WINDOWS ONLY!
ChatterboxToolkitUI is a comprehensive web application built with Gradio that provides a user-friendly interface for advanced audio generation and workflow management using resemble-ai's Chatterbox model. This repo tries to "dirty-fix" it because it doesn't run in the state it is now. I also modified stuff for my taste:
- Output folder is now named after the project name and it creates it in "Downloads" folder.
- The app is not creating any more subfolders in the output folder, all output files are put in the root of the output folder instead.
- The app now removes the temp folder that is created while processing files (inside output folder)
- The app now launches the browser with the app ready to be used automatically on launch.
-
Centralized Project Management: Create, select, and manage dedicated workspaces.

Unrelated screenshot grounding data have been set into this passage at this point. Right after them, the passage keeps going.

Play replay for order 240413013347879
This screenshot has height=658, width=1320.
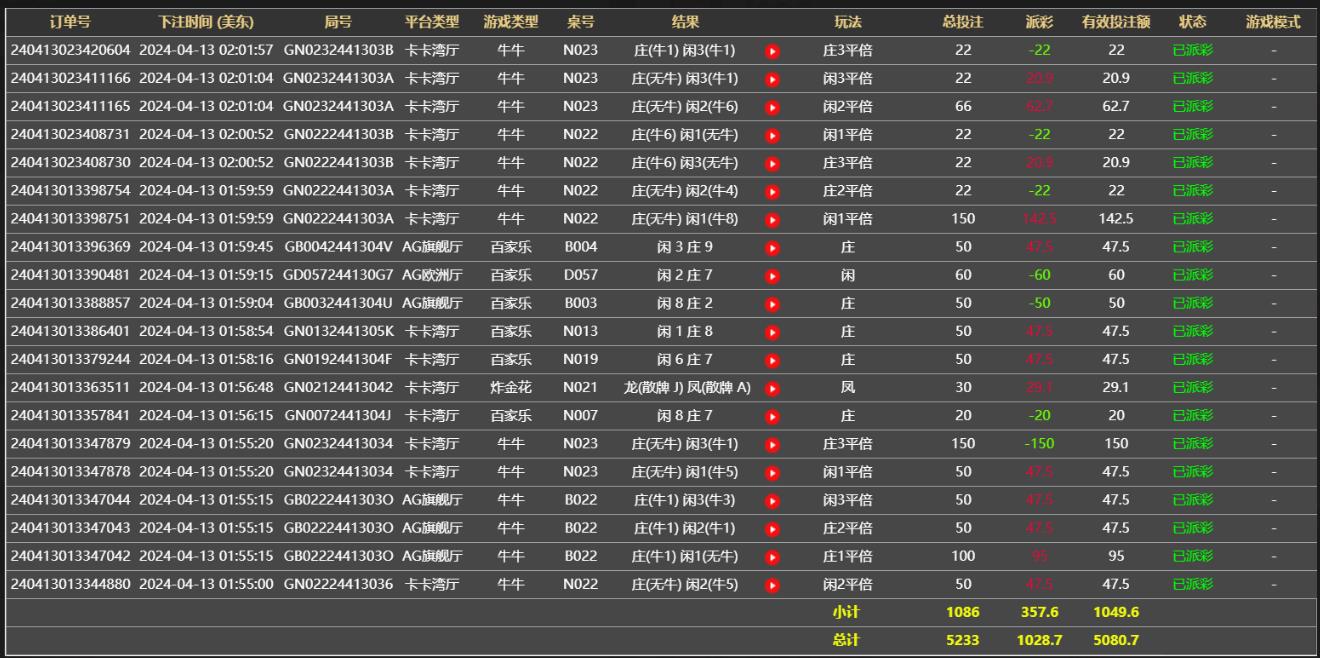(x=772, y=445)
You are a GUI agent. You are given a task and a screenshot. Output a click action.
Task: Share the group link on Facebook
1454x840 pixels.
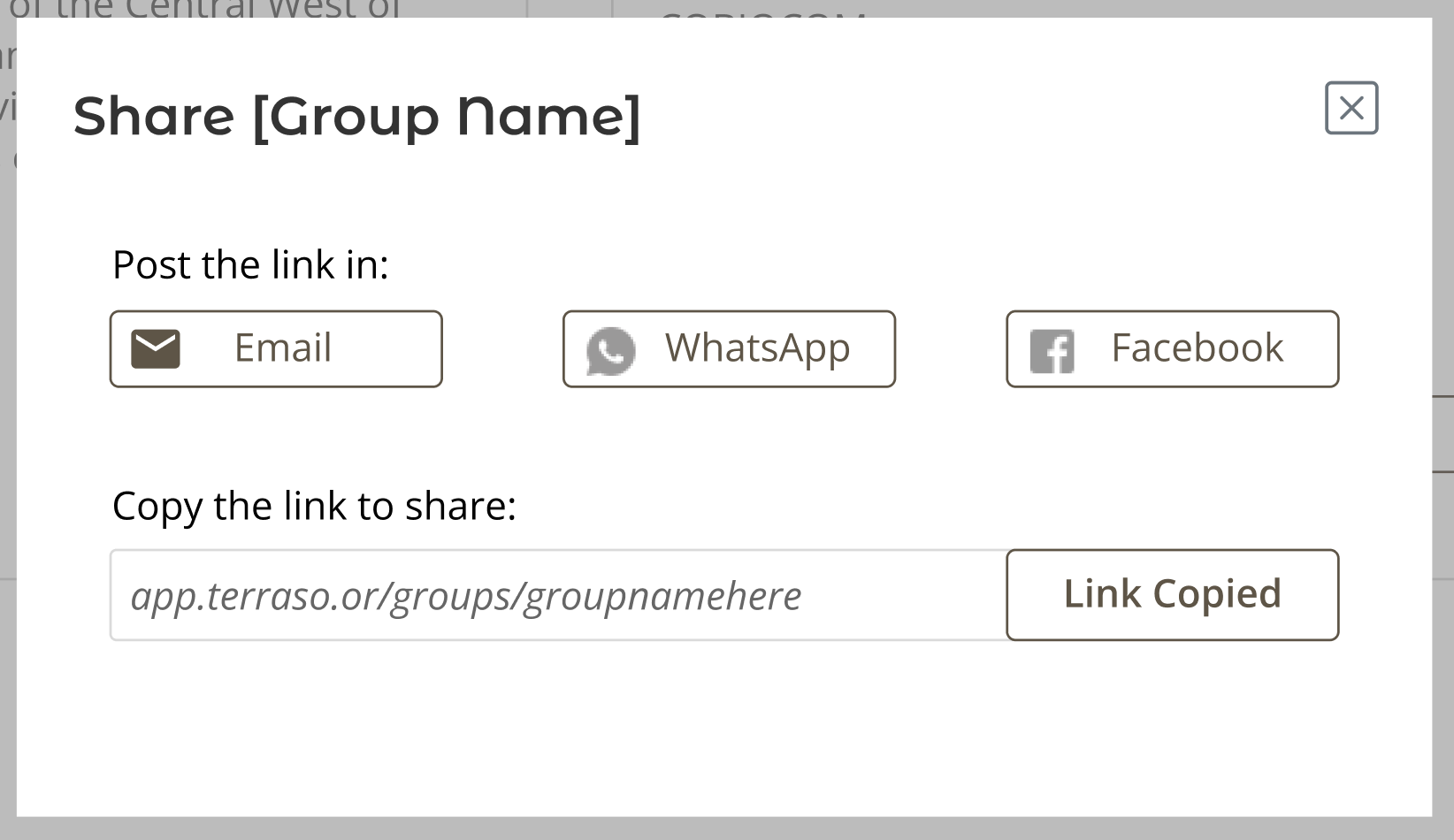[1171, 348]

All inputs, processed files, and generated outputs are automatically organized into a clean folder structure within the active project or a base directory.
-
Single Generation:
- Text-to-Speech (TTS): Generate high-quality speech from text using a reference audio file to clone the speaker's voice.
- Voice Conversion (VC): Transfer the vocal characteristics of a reference speaker onto a source audio recording.
- Parameter Sweeping: Generate multiple variations of a single output at once by sweeping across a range of values for any generation parameter (e.g., Temperature, Pace, etc.).
-
Batch Processing:
- Process entire folders of prepared text or audio files in bulk with a single click.
- Optionally concatenate all generated files from a batch run into a single, continuous audio file.
-
Data Preparation Suite:
- Text Splitter: Automatically chunk long text documents into smaller, model-friendly segments based on sentence boundaries and a configurable character limit.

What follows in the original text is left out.